Words fail in writing about the Eucharist, but I can’t help myself. I want the Word above every other word, the Word made flesh, the Word that is before and behind every word and more profound than all the books that have ever been, or will ever be, written to gather dust on dusty shelves. As Eliot demonstrated in The Four Quartets, words are messy tools, but we have to work with what we’ve got.
Jesus is no tease. He gives his all to all. Before the Eucharist, the greatest theologian is as humbled and as beloved as the illiterate peasant. Thus, the Eucharist is more democratic than the Declaration of Independence and the Bill of Rights. Jesus is pure beauty, truth, goodness and compassion–and absolutely free for the asking. He is particularly kind to the poor, the ugly, the outcast–who in an instant are turned into princes and princesses. Since we are all subject to disease and death, is it not comforting to contemplate the Eucharist at any moment and be transformed?

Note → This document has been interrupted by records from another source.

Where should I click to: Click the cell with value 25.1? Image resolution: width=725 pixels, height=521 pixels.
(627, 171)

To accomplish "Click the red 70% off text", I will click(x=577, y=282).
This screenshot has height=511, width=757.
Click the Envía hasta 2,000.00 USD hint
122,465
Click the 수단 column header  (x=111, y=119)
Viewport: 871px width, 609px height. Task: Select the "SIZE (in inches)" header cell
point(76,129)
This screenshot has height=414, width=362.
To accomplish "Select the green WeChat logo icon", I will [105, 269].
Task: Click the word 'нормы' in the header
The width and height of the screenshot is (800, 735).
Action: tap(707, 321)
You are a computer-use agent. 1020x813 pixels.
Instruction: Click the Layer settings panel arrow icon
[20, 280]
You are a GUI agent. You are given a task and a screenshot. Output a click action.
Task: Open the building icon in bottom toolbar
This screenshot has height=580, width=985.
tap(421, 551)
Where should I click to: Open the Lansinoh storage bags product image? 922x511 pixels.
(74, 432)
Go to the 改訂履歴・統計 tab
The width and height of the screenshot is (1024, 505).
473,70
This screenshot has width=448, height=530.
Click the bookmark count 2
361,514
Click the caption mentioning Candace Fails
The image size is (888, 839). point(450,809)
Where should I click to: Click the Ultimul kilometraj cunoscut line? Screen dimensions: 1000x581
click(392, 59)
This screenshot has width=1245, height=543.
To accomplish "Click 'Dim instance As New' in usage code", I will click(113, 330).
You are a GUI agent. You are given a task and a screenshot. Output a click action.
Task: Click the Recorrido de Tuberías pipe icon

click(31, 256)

Imperfect analogies may help. When we gaze upon a famous painting, we are not all art experts, but we are all able to soak up quite a bit of the emotional content. We don’t have to be musicologists to appreciate a Bach fugue or Handel’s Messiah. Experts may see more than we do, but we, in our innocence, may see other things in our awe. When I was a hormonally saturated teenager, I dreamed about being married. Little did I expect that a particular woman from Poland would be my fulfillment.
The Eucharist is always more than we expect. He is redeeming love for sinners. I cannot fix myself up to be beautiful or earn my own salvation. But I can ask Jesus to love me and he will not refuse. Without him I can do nothing. With him all is possible.